__EXTRAIT SOURCE__.

________________

Ça respire la splendeur passée, le sentiment de marcher dans les traces de grands bâtisseurs infiniment plus sages et tout aussi compétant que nos architectes modernes.
Intéressant mais difficile d’avoir une idée globale tellement ça parait immense.
Merci Gil. Je rebondis sur ton « chien ». En fait, ce n’est pas un chien mais un « naga » un serpent… 😉
C’est un dieu protecteur qu’on trouve partout au Cambodge.
Merveilleux comme toujours ou plutôt mieux encore…
J’aimerai bien qu’on puissent en faire profiter nos potaches et pourquoi pas?
Petite précision de la baba de service : le « naga » c’est le serpent qui avec les géants et les démons réalisent le barrattage de l’océan, et « Garuda » c’est un oiseau qui souvent affronte le « naga ».
A bientôt la suite des plaisirs. Merci.
MF
Ouf… c’était juste mon commentaire… j’ai effacé lien que j’y avais mis.
Merci pour les précisions Marie-France… 😳
Je reconnais les deux premiers. Et j’adore le troisième. Que je n’ai pas vu.
Ludoli
SUPERBE!
Une conjugaison de talents: photographie, écriture, technique…
Certaines photos sont époustouflantes.
Je n’ai pas su ouvrir le « coucher de soleil ».

________________

__TÂCHES À RÉALISER__.
A) D'après l'extrait, dans quel pays trouve-t-on partout le dieu protecteur appelé « naga » ?
B) Veuillez recopier fidèlement le passage de l'extrait qui commence à « Ça respire la » et se termine à « et pourquoi pas? ».
Les lignes qui suivent constituent un matériau indépendant de l'extrait.

__LIGNES DE DONNÉES__.
________________

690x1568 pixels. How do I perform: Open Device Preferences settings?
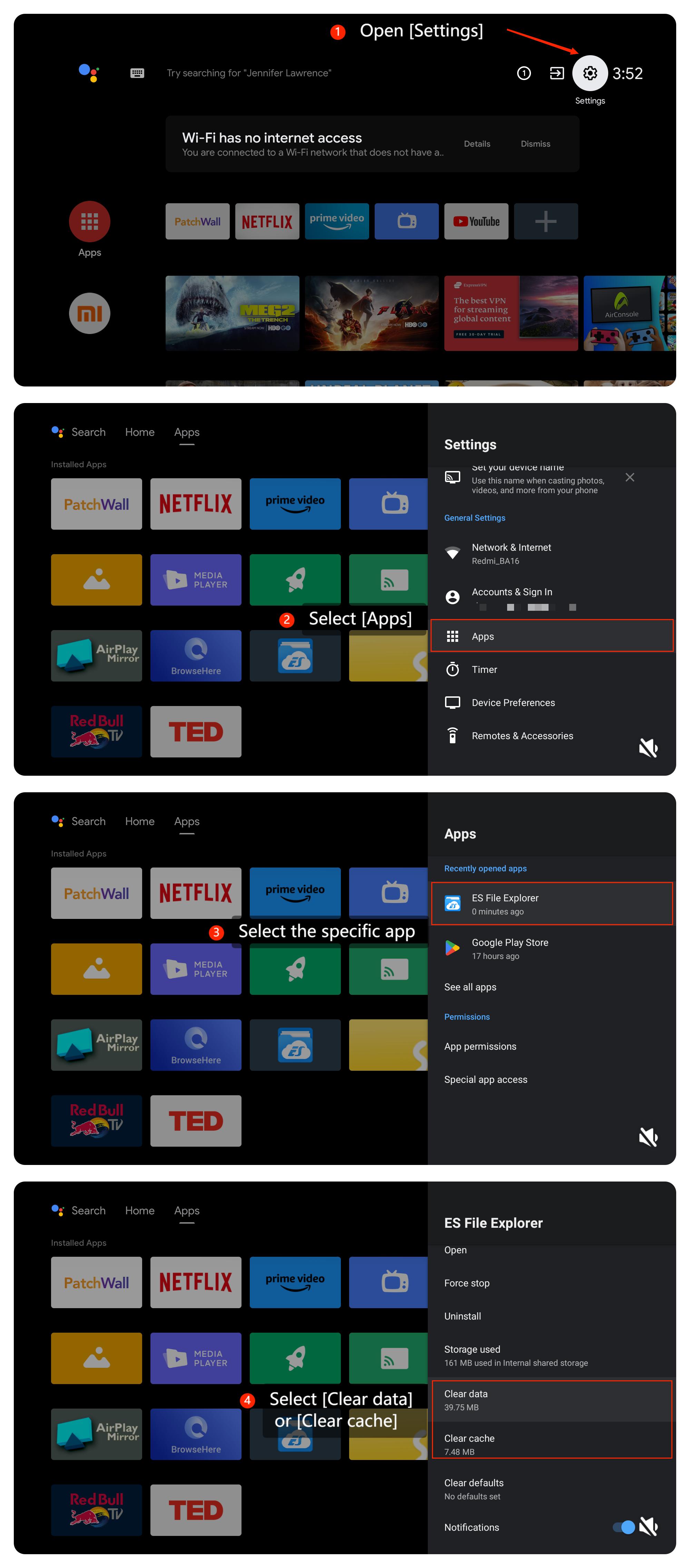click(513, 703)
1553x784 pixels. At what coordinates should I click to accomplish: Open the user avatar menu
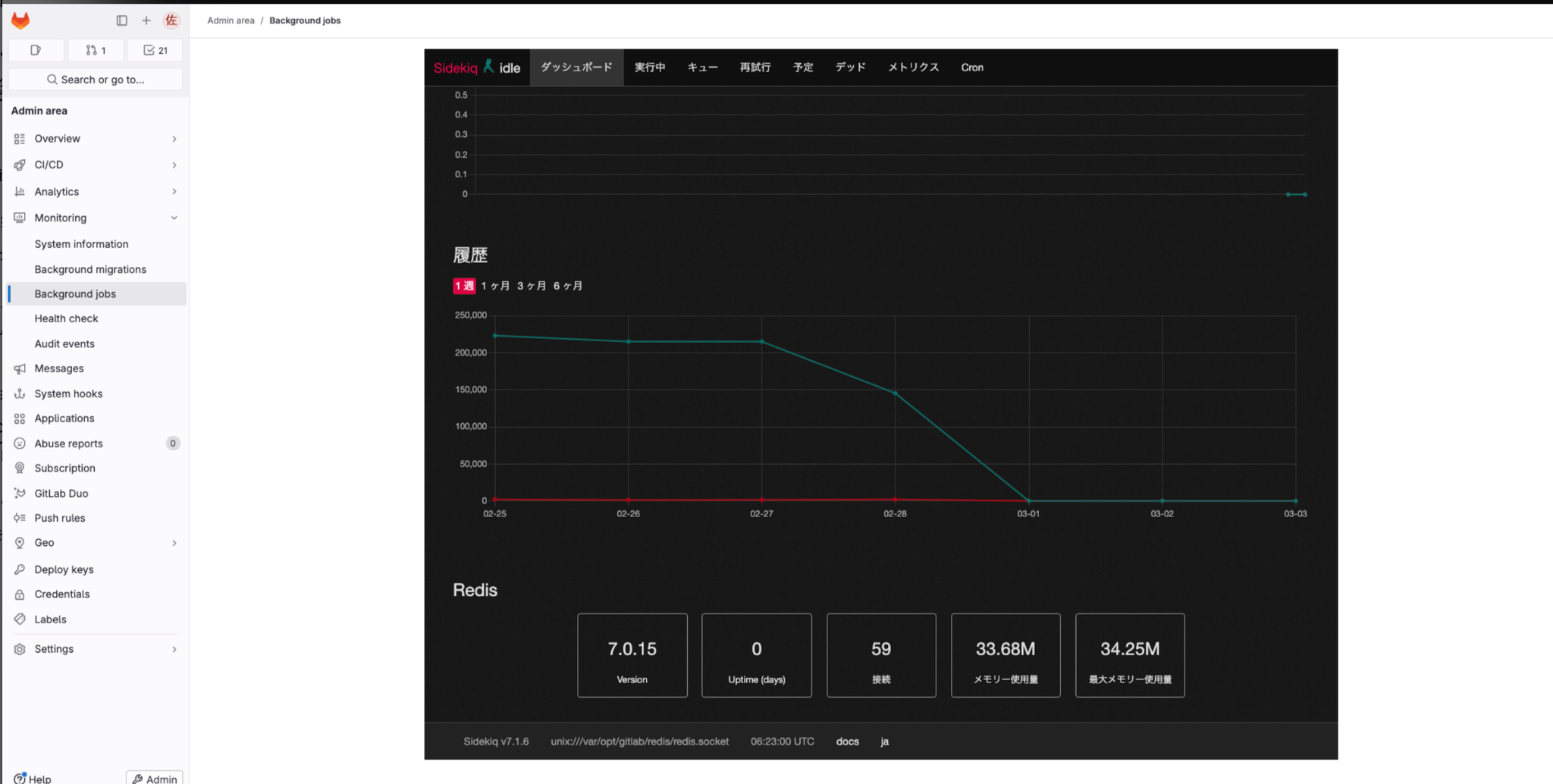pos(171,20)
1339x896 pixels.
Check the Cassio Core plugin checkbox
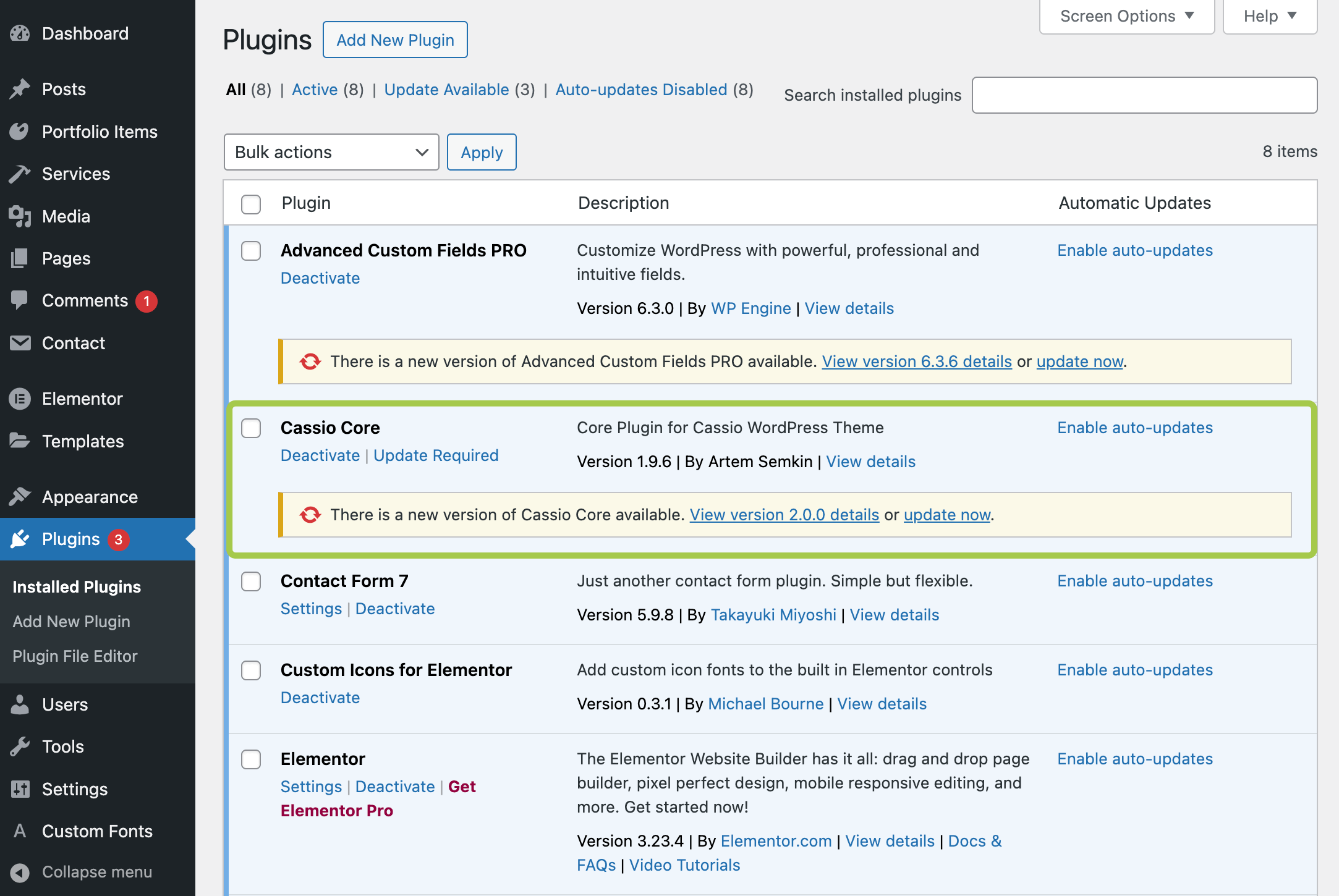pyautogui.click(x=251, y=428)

________________

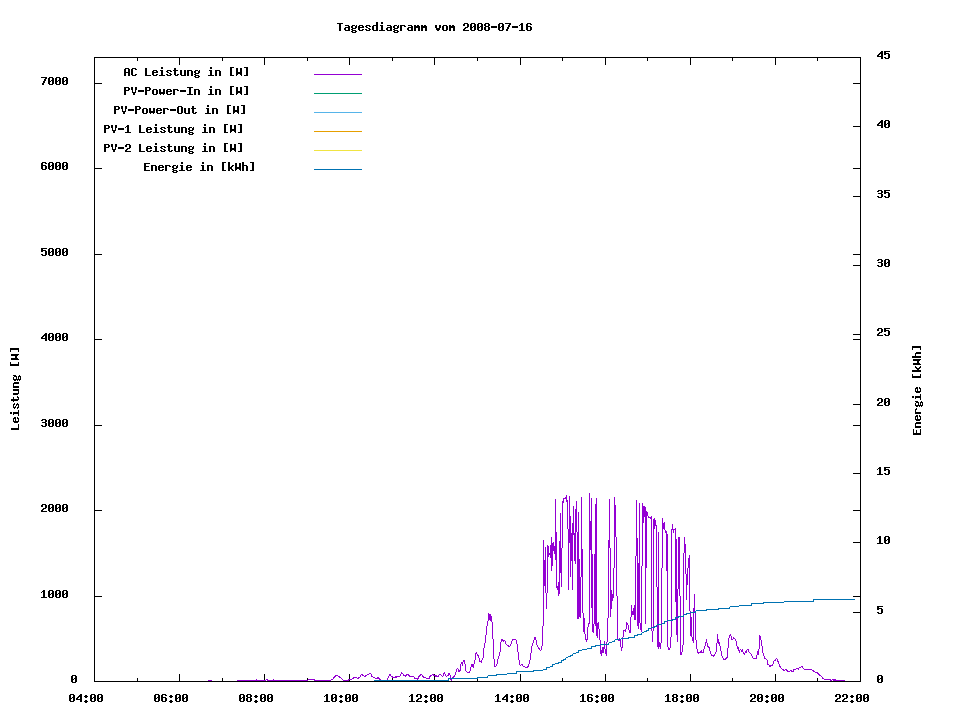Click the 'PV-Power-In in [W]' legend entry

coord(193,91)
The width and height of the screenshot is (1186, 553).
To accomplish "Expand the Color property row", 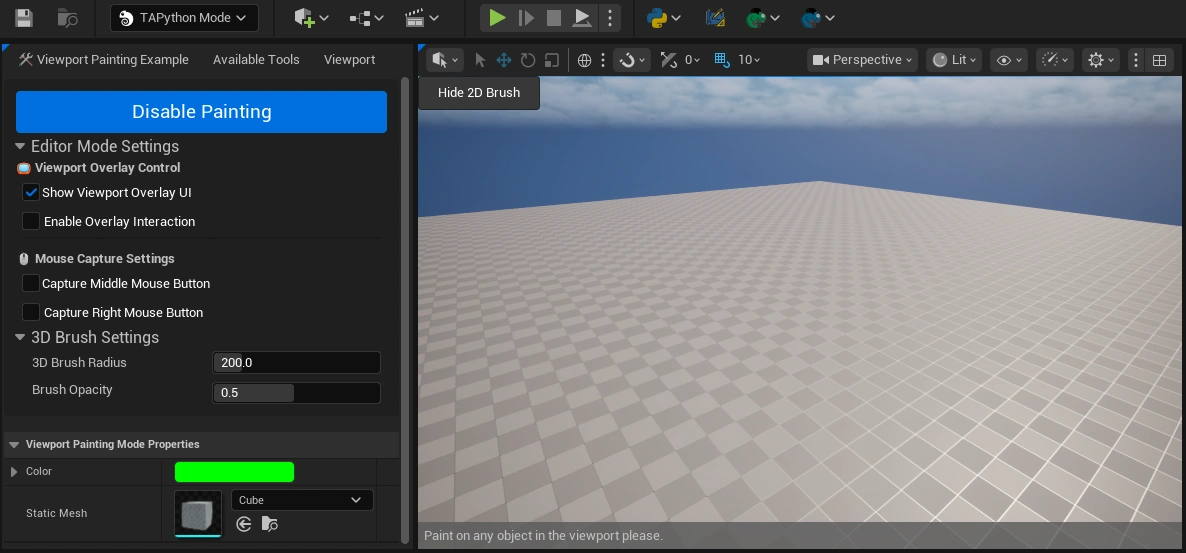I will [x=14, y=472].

________________

__RÉPONSES PAR TÂCHE__.
A) Au Cambodge.

B)
Ça respire la splendeur passée, le sentiment de marcher dans les traces de grands bâtisseurs infiniment plus sages et tout aussi compétant que nos architectes modernes.
Intéressant mais difficile d’avoir une idée globale tellement ça parait immense.
Merci Gil. Je rebondis sur ton « chien ». En fait, ce n’est pas un chien mais un « naga » un serpent… 😉
C’est un dieu protecteur qu’on trouve partout au Cambodge.
Merveilleux comme toujours ou plutôt mieux encore…
J’aimerai bien qu’on puissent en faire profiter nos potaches et pourquoi pas?